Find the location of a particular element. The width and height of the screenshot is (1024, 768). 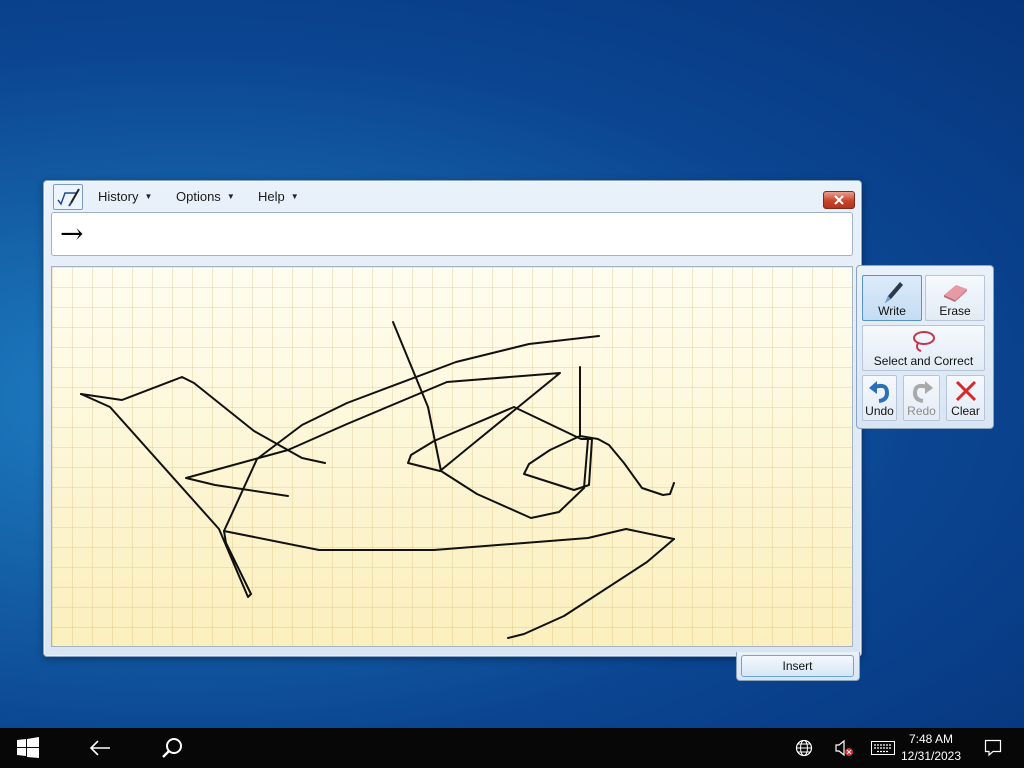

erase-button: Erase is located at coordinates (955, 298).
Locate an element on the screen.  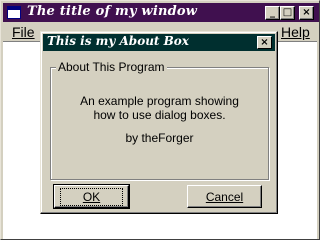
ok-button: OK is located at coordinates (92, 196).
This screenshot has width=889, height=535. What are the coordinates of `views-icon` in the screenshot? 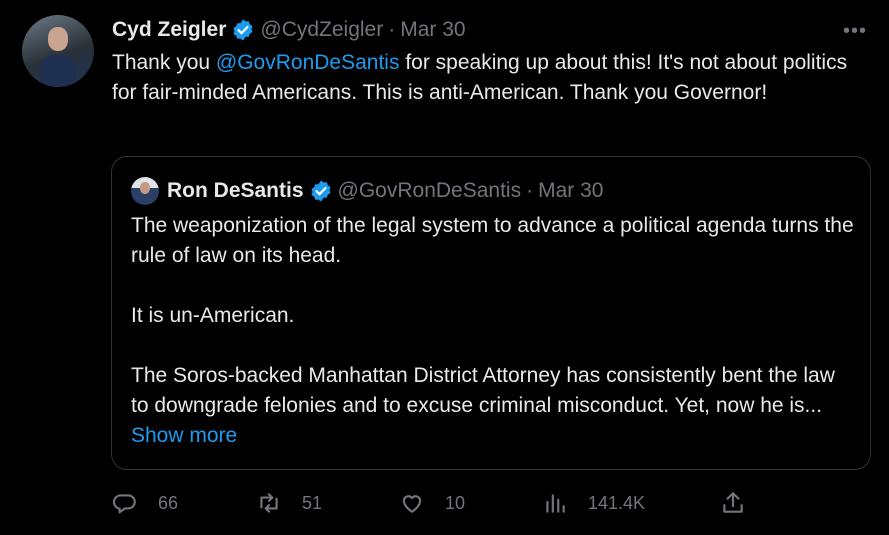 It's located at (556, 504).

· · ·

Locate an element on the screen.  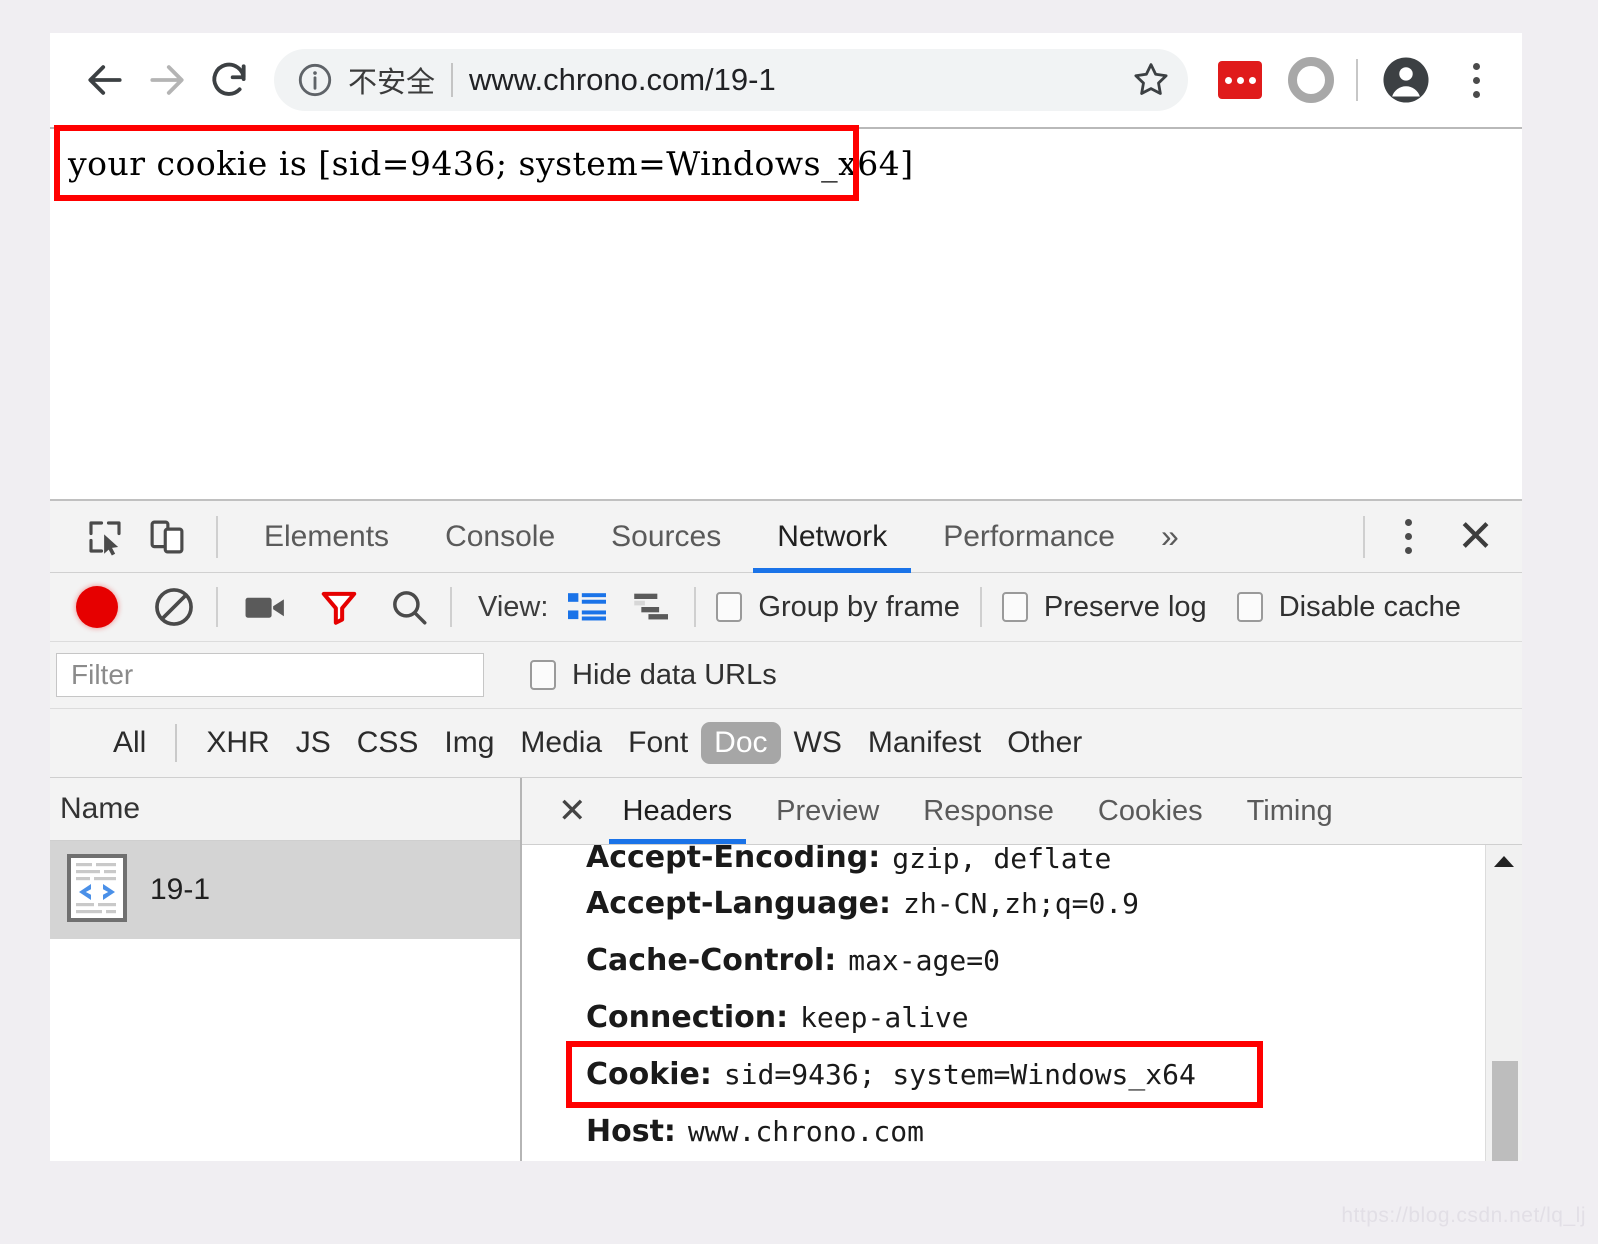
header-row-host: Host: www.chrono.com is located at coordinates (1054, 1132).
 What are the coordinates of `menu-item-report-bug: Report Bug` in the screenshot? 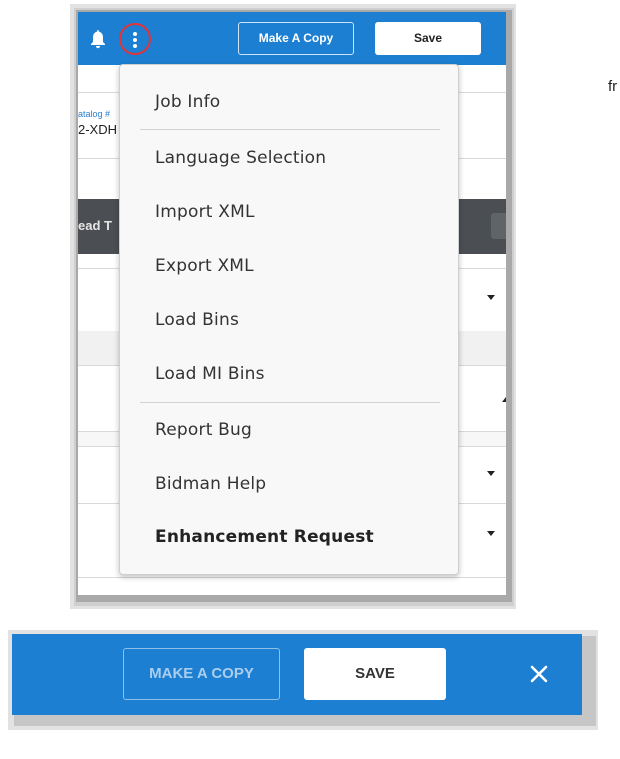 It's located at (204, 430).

· · ·

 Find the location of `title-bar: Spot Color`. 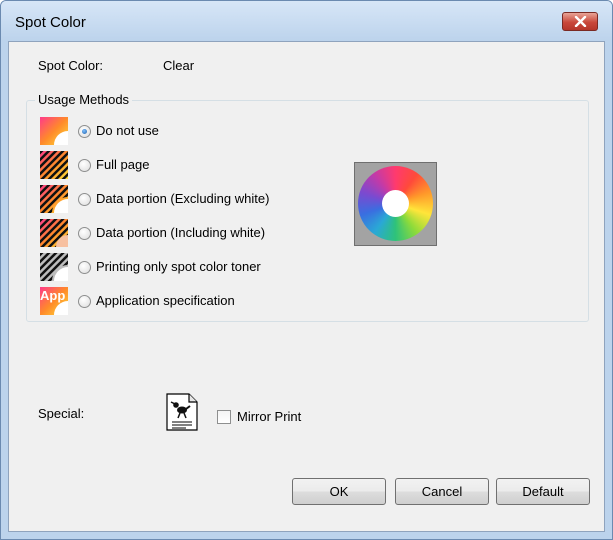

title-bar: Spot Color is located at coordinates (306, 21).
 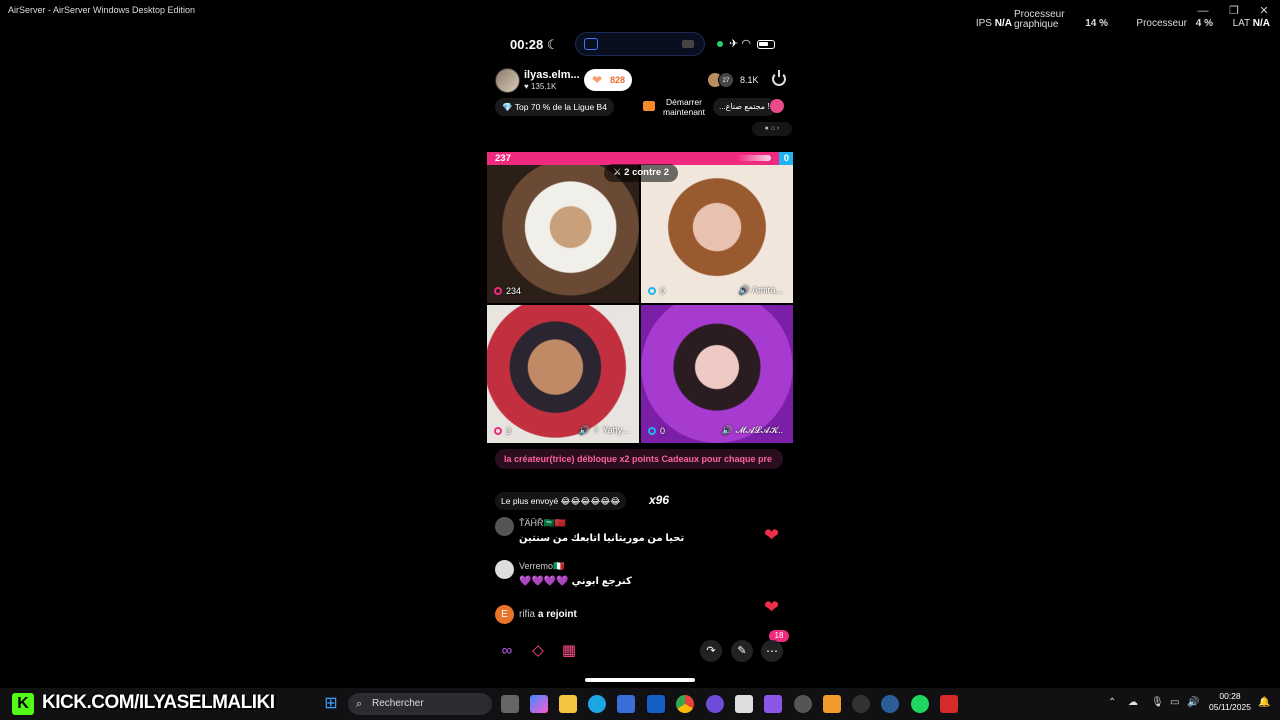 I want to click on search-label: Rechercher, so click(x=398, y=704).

· · ·

*Description of the task*
Copy word for word everything from the row containing "Find the location of a" down to the row containing "ok-button: OK is", including both of those rows, and leave out the pictures.

*Exercise answer*
Find the location of a particular element. The width and height of the screenshot is (1024, 768). 

erase-button: Erase is located at coordinates (955, 298).
Locate an element on the screen.  
ok-button: OK is located at coordinates (92, 196).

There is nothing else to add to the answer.